With marriage – whatever be its colors enjoying social sanction, it becomes difficult to prosecute any one and with birth certificates and mirage registrations largely non existent in rural hinterlands, it is next to impossible prove that a particular girl was a minor or that a particular woman was not married but trafficked. In India in any case, the Prevention of Immoral Traffic Act despite its name, covers only offences occurring in brothels and non brothel based trafficking as occurs in these kind of sham marriages are not covered. So effectively India lacks current ant trafficking laws.


Of course the issue of trafficking and women being trafficked is not restricted to Kerala and is perhaps more rampant with more dire consequences in other impoverished states. “Trafficking can be disguisedas migration, commercial sex or marriage.

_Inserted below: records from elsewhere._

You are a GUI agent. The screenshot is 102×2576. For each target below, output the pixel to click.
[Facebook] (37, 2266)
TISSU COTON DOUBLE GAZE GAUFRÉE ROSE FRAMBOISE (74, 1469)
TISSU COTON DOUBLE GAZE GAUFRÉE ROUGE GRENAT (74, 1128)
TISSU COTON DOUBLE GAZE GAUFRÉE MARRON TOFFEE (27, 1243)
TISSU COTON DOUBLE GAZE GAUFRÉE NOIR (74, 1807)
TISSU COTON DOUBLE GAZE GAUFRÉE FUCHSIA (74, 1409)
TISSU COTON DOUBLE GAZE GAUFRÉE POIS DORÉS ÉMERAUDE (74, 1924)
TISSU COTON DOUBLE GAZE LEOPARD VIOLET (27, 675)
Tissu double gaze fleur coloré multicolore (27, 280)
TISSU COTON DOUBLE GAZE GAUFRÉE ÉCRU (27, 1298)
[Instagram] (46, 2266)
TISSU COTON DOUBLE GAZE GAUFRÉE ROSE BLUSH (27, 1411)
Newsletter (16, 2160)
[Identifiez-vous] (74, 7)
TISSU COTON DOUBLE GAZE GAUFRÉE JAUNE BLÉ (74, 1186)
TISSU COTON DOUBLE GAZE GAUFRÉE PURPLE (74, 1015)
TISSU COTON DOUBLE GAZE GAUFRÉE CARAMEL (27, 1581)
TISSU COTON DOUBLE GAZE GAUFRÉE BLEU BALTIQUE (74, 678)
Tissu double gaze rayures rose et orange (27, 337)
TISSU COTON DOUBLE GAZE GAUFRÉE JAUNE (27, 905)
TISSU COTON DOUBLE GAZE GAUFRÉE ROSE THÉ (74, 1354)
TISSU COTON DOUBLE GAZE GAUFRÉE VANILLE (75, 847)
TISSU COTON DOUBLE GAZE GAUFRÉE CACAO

But what begins as a voluntary decision often ends up as trafficking as victims find themselves in unfamiliar destinations, subjected to unexpected work,” A BBC report for instance quoting the Assam police informs that since 1996 3,184 women and 3,840 female children have gone missing in the state and many have ended up working as call-girls around Delhi or used as “sex slaves” by wealthy landlords in states like Punjab and Haryana. That piece of statistic means that we are talking of about two women a day.


The market rate for a bride currently it seems is between 4,000 and 30,000 rupees ($88 to $660) and the custom of buying brides has not just infected the states of Haryana and Punjab only, it is spreading. In a district where the urban sex ratio is the lowest in the country at 678/1,000 and where the largest tehsil has a sex ratio of 535/1,000, the system of bride buying has become quite rampant in the last five years. Shahjahanpur’s block Bhawaal Kheda has several villages where, due to the low sex ratio, men have been buying brides from states like West Bengal, Orissa, Jharkhand and Bihar.


Coming back to the case of the brides out sourced , even if a woman is not bought and sold in the slave market, the racial memory of polyandry as inDraupadi it seems still persists. As the Hindu reports “ In some villages in Punjab, however, all the men in a household have access to the bought bride. She has no choice. Even if she is married to one brother, she must be available to all the other brothers in the house. Thus, polyandry exists, particularly in poor households where only one man can “buy” a wife. Sex selection has ensured that there are too few local women available. And poverty has dictated that only those with money can “buy” a woman. And with sex ratios touching 535 girls per 1000 boys in parts of the country, it may be that soon in places there may be no women to celebrate or observe the annual International Women’s’ Day that just went by.